Document Analysis

Analysis decomposes documents into meaningful parts — themes, episodes, commitments — each with its own summary and embedding. This makes your store searchable at a finer grain than whole documents.

The problem with whole-document search

Semantic search matches your query against document summaries. This works well for focused notes, but struggles with long or multi-topic content:

A meeting transcript covers auth, pricing, and deployment. Searching for "authentication" matches weakly because the summary mentions all three topics equally.
A working session (now) accumulates days of context across several projects. Searching for one project returns the whole session with a mediocre similarity score.
A PDF has 20 pages. The summary captures the gist but loses the specific argument on page 12.

The summary is a lossy compression. Analysis recovers what was lost.

What analysis produces

keep analyze breaks content into parts — each a coherent unit of meaning with its own summary, tags, and embedding vector:

Document: "Meeting notes 2026-02-18"
  @P{1}  Authentication: team agreed on OAuth2 + PKCE for the mobile app
  @P{2}  Pricing: decided to keep free tier at 1000 requests/day
  @P{3}  Deployment: migrating to us-east-1 by end of month

Now searching for "authentication" matches @P{1} directly — high similarity, precise result. The other parts match their own topics independently.

Two decomposition modes

Analysis auto-detects the content type:

Structural decomposition (documents, URIs): Splits by headings, topic shifts, and natural section boundaries. A PDF becomes chapters. An article becomes arguments. A spec becomes requirements.

Episodic decomposition (strings with version history): Assembles the full version history chronologically and splits by time, topic shifts, or narrative arcs. A working session becomes project episodes. A learning journal becomes distinct insights.

Both modes also extract:

Commitments: promises, requests, declarations, and their status (open, fulfilled, withdrawn)

→ **PROVIDED INFORMATION**:
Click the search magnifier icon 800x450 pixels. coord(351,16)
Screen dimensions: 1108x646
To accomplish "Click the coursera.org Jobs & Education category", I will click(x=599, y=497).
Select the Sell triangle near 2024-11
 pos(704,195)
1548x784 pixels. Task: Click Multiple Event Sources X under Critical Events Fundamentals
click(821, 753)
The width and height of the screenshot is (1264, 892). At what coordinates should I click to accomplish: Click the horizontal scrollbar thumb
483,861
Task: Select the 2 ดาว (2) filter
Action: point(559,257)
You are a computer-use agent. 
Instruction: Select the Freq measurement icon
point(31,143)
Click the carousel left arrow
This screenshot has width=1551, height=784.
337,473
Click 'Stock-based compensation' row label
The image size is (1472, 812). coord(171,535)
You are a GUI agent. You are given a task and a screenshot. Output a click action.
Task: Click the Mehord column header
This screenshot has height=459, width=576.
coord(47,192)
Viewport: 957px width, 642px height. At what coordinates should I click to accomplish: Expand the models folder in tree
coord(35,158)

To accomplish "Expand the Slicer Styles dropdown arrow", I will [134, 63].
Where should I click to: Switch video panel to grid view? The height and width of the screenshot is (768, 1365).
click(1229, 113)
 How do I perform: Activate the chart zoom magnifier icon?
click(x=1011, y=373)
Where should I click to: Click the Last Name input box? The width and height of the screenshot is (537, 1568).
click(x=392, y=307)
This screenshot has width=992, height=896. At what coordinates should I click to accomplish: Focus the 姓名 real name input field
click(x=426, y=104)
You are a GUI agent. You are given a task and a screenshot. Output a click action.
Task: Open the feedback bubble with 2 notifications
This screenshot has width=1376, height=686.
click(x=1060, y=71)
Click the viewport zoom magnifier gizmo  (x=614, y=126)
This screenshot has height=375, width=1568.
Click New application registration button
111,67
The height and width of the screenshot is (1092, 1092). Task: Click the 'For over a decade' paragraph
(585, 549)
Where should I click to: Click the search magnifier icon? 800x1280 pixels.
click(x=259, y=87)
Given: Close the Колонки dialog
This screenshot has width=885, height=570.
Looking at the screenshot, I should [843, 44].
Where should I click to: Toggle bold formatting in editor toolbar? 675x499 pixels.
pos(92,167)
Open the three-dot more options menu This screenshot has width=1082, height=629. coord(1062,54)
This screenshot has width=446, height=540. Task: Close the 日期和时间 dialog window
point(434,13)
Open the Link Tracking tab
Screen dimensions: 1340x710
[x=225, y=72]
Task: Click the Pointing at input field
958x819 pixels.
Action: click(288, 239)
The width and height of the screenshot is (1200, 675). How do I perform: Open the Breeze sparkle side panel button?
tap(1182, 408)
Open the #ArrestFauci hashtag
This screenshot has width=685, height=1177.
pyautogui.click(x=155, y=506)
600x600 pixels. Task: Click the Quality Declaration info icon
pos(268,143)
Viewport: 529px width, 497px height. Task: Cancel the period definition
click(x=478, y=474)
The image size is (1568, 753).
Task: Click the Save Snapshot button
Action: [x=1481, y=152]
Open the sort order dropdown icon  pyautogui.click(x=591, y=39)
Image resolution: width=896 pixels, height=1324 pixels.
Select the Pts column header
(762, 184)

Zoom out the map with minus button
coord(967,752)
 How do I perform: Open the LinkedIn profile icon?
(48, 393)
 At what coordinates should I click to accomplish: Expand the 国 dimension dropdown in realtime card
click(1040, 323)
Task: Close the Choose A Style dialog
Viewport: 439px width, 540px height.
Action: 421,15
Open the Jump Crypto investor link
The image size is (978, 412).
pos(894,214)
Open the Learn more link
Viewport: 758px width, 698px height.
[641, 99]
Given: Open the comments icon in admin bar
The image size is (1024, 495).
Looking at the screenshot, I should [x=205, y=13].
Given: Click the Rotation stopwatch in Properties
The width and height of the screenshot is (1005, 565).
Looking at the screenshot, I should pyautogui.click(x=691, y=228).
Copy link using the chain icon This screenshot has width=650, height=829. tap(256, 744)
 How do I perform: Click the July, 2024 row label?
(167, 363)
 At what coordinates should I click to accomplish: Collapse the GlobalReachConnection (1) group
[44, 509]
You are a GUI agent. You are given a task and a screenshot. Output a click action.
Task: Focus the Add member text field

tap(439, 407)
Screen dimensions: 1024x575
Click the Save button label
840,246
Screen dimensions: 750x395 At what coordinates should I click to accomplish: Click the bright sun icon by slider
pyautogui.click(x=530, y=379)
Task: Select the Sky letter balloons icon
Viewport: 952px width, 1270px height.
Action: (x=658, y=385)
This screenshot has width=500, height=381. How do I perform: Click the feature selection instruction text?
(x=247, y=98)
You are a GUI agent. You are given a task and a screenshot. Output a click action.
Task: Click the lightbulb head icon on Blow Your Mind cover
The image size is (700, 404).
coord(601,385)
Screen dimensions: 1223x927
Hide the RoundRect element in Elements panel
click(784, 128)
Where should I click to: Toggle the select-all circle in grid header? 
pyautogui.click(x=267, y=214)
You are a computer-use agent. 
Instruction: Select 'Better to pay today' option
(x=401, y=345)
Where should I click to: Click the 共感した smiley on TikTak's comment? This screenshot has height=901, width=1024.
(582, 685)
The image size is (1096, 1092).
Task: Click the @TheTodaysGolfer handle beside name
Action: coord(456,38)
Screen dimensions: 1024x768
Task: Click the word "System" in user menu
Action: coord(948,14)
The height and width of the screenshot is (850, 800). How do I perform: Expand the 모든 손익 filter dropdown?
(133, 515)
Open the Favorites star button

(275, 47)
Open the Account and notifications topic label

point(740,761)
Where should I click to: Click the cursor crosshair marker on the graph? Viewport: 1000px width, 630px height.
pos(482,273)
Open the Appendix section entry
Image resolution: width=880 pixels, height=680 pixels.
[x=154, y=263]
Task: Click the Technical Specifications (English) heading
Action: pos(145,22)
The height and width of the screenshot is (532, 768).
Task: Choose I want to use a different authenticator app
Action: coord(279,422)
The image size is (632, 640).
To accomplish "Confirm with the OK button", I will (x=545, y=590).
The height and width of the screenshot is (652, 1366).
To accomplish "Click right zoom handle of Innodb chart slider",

→ **WHAT THE TASK REQUIRES**:
Answer these questions from the Document Analysis text:
1. In the example meeting notes, what daily request limit was decided for the free tier?
2. By what does structural decomposition split content?
3. Which statuses can an extracted commitment have?
The entries have no role in this exercise.

→ **SOLUTION**:
1. 1000 requests/day.
2. By headings, topic shifts, and natural section boundaries.
3. Open, fulfilled, or withdrawn.